Le 01/11/2010 20:44, Graeme Russ a écrit :
On Tuesday, November 2, 2010, Albert ARIBAUDalbert.aribaud@free.fr wrote:
Le 01/11/2010 20:23, Wolfgang Denk a écrit :
Dear Albert ARIBAUD,
In message4CCEF2E4.5080003@free.fr you wrote:
Also, I understand why the second RFC change I did was harmful to tx25. Contrary to u-boot itself, u-boot-spl is not compiled to be position independent; it actually loads at a given address then copies itself, without relocating, to its home location.
It copies _itself_? Not the U-Boot payload?
Heiko, is this intentional? Do we really first load the whole image, then copy the U-Boot payload to some other address, then relocate it to yet another one?
I haven't been clear.
The boot ROM or IPL loads u-boot-spl in RAM at a fixed location and jumps to it.
u-boot-spl copies itself at its intended location if not already there, and jumps to tiself at that new location.
u-boot-spl loads u-boot at a fixed location and jumps to it.

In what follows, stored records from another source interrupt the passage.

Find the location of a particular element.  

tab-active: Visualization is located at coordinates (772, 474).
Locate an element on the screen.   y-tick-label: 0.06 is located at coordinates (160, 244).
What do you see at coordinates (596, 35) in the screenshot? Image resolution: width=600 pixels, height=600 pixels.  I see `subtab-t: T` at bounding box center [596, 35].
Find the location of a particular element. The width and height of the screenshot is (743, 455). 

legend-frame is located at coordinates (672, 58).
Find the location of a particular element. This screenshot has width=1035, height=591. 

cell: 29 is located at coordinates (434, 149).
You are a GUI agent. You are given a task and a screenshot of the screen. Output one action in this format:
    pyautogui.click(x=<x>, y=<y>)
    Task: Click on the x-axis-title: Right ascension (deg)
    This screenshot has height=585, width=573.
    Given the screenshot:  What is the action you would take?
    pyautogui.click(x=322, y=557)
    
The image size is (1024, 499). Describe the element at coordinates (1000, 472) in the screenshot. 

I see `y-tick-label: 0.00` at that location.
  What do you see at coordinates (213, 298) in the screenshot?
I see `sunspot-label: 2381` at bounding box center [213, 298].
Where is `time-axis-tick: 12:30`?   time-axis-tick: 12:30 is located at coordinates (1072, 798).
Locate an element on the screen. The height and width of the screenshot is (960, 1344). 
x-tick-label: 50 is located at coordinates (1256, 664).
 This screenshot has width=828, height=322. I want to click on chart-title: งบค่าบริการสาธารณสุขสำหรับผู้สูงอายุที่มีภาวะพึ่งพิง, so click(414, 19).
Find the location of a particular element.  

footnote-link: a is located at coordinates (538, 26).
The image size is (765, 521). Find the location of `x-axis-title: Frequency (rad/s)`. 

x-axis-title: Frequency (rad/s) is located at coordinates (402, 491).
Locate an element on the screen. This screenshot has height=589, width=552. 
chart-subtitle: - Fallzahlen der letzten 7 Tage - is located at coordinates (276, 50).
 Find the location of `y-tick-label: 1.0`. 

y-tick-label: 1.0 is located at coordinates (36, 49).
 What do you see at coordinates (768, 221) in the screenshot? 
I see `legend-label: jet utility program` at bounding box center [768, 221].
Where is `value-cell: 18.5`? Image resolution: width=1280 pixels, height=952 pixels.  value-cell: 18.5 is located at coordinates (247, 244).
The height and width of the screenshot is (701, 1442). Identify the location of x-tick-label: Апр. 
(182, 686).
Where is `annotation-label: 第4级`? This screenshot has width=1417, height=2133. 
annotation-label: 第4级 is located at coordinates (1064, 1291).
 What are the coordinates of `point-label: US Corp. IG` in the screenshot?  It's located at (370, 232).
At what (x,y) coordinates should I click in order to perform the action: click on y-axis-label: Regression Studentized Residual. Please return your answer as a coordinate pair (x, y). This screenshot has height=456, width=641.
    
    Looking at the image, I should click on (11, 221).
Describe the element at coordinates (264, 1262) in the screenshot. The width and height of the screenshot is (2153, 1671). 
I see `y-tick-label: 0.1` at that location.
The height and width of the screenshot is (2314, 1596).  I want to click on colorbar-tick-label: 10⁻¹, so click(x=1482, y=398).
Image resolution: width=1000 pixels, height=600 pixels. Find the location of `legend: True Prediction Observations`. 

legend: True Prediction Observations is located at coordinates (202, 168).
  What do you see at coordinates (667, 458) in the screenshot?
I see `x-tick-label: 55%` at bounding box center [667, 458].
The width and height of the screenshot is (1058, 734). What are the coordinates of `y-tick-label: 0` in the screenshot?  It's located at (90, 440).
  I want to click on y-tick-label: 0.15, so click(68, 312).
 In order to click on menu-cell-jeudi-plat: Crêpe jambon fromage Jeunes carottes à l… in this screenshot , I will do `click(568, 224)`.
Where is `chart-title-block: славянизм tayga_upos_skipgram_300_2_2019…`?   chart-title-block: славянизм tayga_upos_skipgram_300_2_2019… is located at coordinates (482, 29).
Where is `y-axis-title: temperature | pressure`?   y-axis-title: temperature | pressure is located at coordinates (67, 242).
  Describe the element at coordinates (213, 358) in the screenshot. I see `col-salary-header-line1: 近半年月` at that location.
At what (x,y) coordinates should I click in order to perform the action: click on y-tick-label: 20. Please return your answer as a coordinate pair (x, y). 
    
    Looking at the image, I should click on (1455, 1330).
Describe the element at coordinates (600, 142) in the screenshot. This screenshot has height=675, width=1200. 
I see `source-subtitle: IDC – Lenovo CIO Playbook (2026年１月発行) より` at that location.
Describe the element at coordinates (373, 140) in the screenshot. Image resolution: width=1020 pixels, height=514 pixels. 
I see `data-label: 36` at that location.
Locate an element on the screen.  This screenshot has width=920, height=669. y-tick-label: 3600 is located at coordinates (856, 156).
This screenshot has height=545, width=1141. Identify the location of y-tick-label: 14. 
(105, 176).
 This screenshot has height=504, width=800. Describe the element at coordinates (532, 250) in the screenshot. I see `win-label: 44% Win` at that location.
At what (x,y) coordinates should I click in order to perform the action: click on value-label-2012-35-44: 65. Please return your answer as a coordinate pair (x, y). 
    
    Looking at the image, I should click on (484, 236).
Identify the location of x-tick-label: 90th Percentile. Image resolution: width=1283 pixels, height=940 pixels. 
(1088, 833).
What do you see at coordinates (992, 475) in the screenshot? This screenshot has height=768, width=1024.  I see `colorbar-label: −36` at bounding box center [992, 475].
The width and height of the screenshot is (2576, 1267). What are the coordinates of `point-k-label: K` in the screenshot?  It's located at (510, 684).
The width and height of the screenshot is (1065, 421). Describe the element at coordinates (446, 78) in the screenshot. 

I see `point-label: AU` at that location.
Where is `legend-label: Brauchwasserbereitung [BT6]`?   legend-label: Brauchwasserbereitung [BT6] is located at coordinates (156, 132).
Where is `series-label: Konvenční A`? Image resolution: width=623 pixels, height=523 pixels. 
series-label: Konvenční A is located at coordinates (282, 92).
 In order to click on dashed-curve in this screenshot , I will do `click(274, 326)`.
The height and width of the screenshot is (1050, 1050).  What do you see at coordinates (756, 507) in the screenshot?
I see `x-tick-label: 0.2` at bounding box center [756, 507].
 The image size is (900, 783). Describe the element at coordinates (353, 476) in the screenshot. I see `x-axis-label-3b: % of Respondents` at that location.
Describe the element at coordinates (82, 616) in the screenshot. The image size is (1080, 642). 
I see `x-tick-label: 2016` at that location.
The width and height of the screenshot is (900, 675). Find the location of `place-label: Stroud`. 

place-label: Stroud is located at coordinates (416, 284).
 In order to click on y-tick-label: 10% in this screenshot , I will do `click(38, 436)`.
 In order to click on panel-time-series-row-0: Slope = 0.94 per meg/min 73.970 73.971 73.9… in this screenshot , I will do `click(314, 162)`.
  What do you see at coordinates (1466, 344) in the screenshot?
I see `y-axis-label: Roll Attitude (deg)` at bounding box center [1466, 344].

u-boot relocates (copies and fixes up) itself at top of ram if not already there, and jumps to itself at that new location.
Wow, what a terrible waste!
Why does u-boot-spl need to relocate?
As I said, u-boot-spl does not relocate, it only copies itself to its link-time location and jumps there, and it does this only if loaded somewhere else to boot (if I may say so). *Usually* it will be loaded at the right place and thus won't copy itself and jump to itself.
It still takes up some space, though. The copy and jump could actually be #ifdef's on CONFIG_NAND_SPL if everyone thinks it is safe -- please comment quickly as I'm preparing a patch set and that could go in it if agreed to.
Can't u-boot-spl load AND relocate u-boot, or does u-boot-spl have tight space constraints?
It has; it comes from a (usually small) NAND page.